First, we must discard the idea of cultivating intentional friendships - the notion that we should befriend someone for the express purpose of leading them to Christ. Instead, we should embrace the idea of befriending and loving everyone we come in contact with simply because they are God’s creation. It’s all about our motivation and what’s inside our hearts.

Without a doubt, we should know how best to share the story of God’s intervention and salvation in our lives and it should come pouring out of us like a creek overflowing its banks after a heavy rain. Sincerity is the key, though, and we can’t find ourselves guilty of the same kind of behavior Kinnaman cites in his book.

Kinnaman shares the story of an unchurched young man in New York City who was excited about meeting a Christian young man in a subway station. They exchanged phone numbers, but when the unchurched person said he was not interested in attending a Bible study, the Christian person never called him back. The unchurched man’s take? He was only interested in cultivating a relationship if he was an immediate candidate for conversion.

The second answer is to cultivate depth in the body of Christ—depth in our faith, depth in our Biblical knowledge and depth in relationships. LifeWay’s research project a year ago on this generation revealed exactly the same issue about young adults as Kinnaman relates: they reject pat answers, shallow faith and incongruity between belief and actions.

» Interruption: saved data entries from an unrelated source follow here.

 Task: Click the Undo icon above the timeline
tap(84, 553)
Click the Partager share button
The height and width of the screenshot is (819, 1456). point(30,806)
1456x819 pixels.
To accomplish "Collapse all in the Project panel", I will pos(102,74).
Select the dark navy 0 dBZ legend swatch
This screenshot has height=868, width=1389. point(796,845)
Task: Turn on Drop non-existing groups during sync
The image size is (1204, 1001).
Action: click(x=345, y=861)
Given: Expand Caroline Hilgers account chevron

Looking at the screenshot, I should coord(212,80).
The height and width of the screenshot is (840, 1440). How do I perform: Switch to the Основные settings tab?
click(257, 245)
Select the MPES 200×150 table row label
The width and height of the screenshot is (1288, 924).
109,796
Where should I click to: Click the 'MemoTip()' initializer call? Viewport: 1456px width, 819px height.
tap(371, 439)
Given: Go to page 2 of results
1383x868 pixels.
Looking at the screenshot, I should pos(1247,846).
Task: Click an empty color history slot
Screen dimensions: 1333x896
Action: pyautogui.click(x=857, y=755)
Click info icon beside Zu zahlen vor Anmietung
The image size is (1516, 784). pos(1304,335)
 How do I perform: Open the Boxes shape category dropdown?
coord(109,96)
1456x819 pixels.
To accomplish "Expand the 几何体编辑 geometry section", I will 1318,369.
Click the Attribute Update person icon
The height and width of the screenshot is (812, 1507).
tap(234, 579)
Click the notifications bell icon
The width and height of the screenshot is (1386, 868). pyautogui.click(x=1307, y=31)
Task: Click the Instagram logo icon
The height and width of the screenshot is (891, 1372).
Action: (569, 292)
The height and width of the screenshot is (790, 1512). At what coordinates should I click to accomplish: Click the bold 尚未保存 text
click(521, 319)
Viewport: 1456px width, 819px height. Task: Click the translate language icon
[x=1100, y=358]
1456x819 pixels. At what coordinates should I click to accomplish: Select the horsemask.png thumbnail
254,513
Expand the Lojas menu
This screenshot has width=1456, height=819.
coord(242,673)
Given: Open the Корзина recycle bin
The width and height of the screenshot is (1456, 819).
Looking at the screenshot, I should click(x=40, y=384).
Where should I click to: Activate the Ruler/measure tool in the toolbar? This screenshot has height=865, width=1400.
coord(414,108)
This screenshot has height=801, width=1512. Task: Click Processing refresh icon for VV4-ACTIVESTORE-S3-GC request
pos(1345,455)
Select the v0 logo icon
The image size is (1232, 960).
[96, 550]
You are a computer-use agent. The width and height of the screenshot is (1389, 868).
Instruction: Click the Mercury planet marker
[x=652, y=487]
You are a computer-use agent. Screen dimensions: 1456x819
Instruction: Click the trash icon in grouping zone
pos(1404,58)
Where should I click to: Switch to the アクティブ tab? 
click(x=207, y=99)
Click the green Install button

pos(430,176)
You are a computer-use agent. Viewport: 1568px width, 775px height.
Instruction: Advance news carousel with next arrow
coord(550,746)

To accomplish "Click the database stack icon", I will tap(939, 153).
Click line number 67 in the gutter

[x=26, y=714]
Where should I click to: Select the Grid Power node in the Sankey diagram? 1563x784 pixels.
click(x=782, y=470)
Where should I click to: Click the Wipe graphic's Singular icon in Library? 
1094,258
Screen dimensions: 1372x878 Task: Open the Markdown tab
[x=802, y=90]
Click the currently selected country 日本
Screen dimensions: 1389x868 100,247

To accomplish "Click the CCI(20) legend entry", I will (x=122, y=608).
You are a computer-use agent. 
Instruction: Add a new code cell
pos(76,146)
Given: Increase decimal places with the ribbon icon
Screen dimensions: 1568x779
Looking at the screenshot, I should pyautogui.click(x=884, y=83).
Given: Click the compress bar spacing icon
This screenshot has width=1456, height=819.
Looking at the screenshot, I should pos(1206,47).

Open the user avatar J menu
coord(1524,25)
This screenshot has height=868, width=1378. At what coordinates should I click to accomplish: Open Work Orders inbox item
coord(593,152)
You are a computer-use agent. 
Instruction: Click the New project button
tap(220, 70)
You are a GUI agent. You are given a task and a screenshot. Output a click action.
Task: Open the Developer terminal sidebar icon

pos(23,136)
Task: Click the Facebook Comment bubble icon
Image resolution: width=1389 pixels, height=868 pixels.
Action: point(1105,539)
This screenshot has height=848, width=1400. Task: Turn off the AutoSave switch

It’s time to go deep—in Bible study, preaching, apologetics, discipleship and life. It’s great to be seeker-driven, but if you’re doing it a mile-wide and an inch deep you’re wasting your time.

Today’s young adults are the most intelligent in history, and they have the misfortune of seeing the most volume and most sophistication in marketing of any generation. They can smell a fake and a sales gimmick a mile away. They are searching for what’s real and for what works. Fortunately, Jesus Christ has given us—and them—just what we all need.

Love God, Love People—and Go Deep.

About the Author

Jim is the director of Young Adult Ministry at LifeWay Christian Resources. He has worked for the past 11 years in a variety of roles, ranging from marketing to publishing to Internet development. Before being called to full-time ministry, he worked as a reporter and editor at Alabama’s capital city daily newspaper, the Montgomery Advertiser, for 10 years. Prior to coming to LifeWay, he also worked as an adult-in-missions editor at the Brotherhood Commission in Memphis. Jim and his wife Tammy have been married for 23 years and have two sons, Spenser, 17, and Ethan, 10.

There has been 1 reply so far

Thanks for writing an article that in essence drives home the point of our changed lives in Christ. We were lost, now we’re found therefore we now live in our foundness. So we live and love and the way we live and love is an overflow of who we are: that’s evangelism. Our words are our lives and because we know where we’ve been cannot remove us from where we are, we’ve got nothing to prove, just a whole lot of good news to share, even when we mess up.